Sembelit atau susah BAB adalah masalah yang umum selama kehamilan, ketika Anda susah buang air besar selama periode kehamilan biasanya akan memengaruhi kinerja tubuh dan organ-organnya. Hampir tiga dari empat wanita hamil akan mengalami konstipasi dan masalah usus lainnya di beberapa titik.

Kenapa saya jadi susah dan jarang BAB saat hamil?

Salah satu alasan sembelit selama kehamilan adalah adanya peningkatan hormon progesteron, yang melemaskan otot polos di seluruh tubuh, termasuk saluran pencernaan. Ini berarti makanan melewati usus lebih lambat.

Dan masalahnya mungkin akan bertambah nantinya pada kehamilan dengan adanya tekanan rahim Anda yang tumbuh di rektum Anda.

Tips mengurangi sembelit selama kehamilan?

Berikut adalah beberapa tip untuk mencegah dan mengurangi sembelit saat Anda hamil:

1 – Makan makanan berserat tinggi: Konsumsi sereal gandum dan roti, beras merah, kacang-kacangan, dan buah-buahan dan sayuran segar setiap hari dapat membantu mengurangi susah buang air besar.

Wanita hamil harus mencoba mengonsumsi 25 sampai 30 gram serat makanan setiap hari agar tetap teratur dan sehat. Pilihan yang baik meliputi buah-buahan yang baik untuk ibu hamil, sayuran dan kacang-kacangan.

2 – Minum banyak air: Cobalah untuk minum 10 gelas air setiap hari. Minum segelas jus buah setiap hari juga bisa membantu mengurangi.

3 – Berolahraga secara teratur: Berjalan, berenang, mengendarai sepeda stasioner, dan yoga semuanya dapat mengurangi sembelit dan membuat Anda merasa lebih bugar dan sehat.

Banyak ibu hamil merasa lega karena sembelit dengan peningkatan serat makanan dan cairan, serta olahraga setiap hari.
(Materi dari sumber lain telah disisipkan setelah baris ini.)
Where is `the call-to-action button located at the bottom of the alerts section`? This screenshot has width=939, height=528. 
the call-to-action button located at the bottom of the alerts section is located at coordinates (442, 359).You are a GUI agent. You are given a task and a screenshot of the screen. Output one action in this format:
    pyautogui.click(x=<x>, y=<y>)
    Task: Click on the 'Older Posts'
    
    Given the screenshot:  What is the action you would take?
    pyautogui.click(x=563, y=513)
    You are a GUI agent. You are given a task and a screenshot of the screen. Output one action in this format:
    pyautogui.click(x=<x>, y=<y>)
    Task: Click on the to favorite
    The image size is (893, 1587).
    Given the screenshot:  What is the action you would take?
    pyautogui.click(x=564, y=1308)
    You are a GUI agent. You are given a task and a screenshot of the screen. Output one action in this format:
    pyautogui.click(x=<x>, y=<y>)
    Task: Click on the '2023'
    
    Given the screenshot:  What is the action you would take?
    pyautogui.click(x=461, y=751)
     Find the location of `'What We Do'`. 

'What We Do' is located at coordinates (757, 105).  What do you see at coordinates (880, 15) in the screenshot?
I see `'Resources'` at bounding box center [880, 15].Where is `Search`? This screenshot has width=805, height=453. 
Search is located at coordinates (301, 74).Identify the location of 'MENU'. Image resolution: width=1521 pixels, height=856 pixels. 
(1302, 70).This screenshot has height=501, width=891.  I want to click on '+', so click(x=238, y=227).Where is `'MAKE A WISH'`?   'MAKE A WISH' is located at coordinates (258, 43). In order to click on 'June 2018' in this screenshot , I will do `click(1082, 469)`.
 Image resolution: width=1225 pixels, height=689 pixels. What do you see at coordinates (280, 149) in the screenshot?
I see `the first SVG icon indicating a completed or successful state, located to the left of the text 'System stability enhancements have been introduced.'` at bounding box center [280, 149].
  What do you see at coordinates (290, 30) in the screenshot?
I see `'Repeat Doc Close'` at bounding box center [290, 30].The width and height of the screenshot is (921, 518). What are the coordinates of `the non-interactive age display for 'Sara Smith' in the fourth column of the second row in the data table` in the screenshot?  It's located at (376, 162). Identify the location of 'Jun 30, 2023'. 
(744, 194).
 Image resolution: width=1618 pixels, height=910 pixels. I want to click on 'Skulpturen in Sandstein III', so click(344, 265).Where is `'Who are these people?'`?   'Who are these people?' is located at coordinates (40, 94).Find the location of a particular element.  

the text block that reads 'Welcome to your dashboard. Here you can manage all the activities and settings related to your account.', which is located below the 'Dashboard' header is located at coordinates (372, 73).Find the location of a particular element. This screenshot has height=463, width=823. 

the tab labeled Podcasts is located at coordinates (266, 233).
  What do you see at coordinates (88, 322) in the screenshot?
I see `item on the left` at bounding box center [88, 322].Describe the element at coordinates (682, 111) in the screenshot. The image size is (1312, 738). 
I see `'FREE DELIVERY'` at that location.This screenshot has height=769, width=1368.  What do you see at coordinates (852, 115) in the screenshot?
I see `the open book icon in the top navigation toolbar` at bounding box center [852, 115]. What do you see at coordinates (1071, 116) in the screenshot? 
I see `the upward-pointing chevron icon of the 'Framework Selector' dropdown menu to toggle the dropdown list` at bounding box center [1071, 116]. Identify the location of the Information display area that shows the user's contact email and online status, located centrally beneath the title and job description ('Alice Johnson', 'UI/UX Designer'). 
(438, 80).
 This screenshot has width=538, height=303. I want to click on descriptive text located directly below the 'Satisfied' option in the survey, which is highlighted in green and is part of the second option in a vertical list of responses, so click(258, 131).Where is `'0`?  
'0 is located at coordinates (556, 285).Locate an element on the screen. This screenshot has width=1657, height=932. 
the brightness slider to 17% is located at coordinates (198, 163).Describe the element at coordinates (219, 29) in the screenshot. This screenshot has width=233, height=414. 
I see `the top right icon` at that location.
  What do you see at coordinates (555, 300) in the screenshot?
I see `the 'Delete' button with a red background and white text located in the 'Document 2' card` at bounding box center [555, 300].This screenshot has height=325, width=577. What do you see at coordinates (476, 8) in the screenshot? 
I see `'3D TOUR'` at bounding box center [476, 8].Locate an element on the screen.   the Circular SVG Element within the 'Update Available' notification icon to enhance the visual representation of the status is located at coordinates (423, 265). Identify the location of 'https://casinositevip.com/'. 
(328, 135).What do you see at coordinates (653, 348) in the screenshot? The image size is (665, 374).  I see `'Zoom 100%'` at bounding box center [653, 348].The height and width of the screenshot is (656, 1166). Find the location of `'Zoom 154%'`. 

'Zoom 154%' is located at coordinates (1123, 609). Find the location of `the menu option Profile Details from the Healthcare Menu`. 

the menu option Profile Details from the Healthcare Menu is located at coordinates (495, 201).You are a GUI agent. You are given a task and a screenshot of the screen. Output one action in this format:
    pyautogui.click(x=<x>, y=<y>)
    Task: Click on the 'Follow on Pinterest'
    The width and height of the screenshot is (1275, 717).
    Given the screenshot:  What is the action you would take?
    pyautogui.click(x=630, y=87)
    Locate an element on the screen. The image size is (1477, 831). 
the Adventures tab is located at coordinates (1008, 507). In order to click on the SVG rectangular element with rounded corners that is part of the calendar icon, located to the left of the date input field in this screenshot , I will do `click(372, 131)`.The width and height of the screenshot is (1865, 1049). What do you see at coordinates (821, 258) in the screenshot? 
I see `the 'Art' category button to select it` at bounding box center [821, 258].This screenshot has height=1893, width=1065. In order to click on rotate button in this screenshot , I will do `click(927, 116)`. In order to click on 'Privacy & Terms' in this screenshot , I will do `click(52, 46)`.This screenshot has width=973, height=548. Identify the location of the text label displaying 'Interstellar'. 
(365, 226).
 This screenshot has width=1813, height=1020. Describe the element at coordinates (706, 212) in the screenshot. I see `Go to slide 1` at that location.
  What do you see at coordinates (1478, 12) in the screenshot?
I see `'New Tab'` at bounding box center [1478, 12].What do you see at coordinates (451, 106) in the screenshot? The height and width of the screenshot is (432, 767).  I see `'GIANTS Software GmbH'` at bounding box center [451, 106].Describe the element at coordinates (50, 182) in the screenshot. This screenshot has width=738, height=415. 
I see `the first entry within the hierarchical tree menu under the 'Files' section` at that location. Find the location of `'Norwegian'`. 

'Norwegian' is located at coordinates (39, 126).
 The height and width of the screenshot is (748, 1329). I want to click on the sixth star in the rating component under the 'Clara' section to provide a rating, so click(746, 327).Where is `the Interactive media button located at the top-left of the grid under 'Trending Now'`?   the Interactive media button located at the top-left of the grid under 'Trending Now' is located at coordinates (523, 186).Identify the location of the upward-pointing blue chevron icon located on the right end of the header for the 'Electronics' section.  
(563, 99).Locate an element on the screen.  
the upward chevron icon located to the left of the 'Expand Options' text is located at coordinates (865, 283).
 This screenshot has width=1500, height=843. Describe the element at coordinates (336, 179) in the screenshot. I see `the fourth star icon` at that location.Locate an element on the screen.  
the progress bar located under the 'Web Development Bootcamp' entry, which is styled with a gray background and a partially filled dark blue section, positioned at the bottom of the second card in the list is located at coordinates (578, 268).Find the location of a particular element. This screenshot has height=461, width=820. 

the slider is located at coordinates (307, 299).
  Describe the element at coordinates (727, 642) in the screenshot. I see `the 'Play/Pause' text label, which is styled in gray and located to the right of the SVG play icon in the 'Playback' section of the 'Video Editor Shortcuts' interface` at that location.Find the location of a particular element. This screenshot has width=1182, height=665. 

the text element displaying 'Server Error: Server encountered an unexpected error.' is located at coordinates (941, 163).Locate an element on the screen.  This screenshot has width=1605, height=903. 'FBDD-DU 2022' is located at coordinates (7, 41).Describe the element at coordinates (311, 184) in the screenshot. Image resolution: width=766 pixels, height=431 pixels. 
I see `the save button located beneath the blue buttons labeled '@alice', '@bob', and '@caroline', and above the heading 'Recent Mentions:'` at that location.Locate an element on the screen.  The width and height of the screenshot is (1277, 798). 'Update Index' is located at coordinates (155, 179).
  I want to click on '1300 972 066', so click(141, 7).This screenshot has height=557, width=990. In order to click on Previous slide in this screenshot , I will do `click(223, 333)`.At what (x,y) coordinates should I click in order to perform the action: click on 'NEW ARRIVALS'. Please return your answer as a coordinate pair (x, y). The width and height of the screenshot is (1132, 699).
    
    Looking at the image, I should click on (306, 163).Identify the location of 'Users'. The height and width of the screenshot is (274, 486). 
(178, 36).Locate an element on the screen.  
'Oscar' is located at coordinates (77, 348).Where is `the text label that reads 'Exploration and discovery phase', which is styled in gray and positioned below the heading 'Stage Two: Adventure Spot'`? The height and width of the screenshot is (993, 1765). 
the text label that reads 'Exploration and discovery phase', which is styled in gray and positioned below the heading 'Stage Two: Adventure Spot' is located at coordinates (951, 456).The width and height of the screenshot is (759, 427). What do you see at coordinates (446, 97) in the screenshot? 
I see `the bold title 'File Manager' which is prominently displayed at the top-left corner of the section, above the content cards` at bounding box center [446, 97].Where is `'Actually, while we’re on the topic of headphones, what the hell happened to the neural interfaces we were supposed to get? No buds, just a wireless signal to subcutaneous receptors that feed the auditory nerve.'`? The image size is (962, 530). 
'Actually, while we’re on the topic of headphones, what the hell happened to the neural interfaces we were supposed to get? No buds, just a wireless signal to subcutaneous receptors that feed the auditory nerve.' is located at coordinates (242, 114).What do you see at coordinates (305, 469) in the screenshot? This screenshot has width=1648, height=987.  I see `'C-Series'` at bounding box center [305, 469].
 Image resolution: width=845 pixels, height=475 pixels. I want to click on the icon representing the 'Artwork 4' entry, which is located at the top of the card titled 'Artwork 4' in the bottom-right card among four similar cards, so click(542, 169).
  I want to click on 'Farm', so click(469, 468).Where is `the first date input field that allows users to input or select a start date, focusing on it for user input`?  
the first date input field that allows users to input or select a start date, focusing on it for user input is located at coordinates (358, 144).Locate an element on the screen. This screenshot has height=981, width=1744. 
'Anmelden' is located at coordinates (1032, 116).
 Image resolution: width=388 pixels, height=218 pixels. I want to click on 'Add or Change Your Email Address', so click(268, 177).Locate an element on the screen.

Probiotik yang mengubah flora kolon juga dapat memperbaiki fungsi usus. [1]

Baca juga:

Bagaimana Jika Sembelit Bertambah Parah?

Jika pilihan alami lainnya gagal, dokter kadang-kadang akan memberi resep pelunak tinja seperti Colace untuk jangka pendek untuk membantu wanita hamil mengalami konstipasi (penggunaan jangka panjang dapat menyebabkan dehidrasi atau mengubah keseimbangan elektrolit Anda). [2]

Pelunak feses membantu melembabkan perut Anda sehingga mudah dilewati. Mereka sangat berguna bagi wanita hamil yang mengkonsumsi suplemen zat besi penyebab sembelit. Dokter akan sering meresepkan pelunak bersama dengan pil besi.

kadang sembelit selama kehamilan bisa menjadi gejala masalah lain. Jika Anda mengalami konstipasi parah disertai nyeri perut, bergantian dengan diare, atau Anda melewati lendir atau darah, segera hubungi dokter atau bidan Anda.

Selain itu, tegang selama buang air besar atau melewati tinja keras bisa menyebabkan wasir, yaitu vena bengkak di daerah rektum. Wasir bisa sangat tidak nyaman, meski jarang menimbulkan masalah serius.

Dalam kebanyakan kasus, mereka segera sembuh setelah bayi Anda lahir. Namun, jika sakitnya parah, atau jika Anda mengalami pendarahan rektum, hubungi dokter Anda.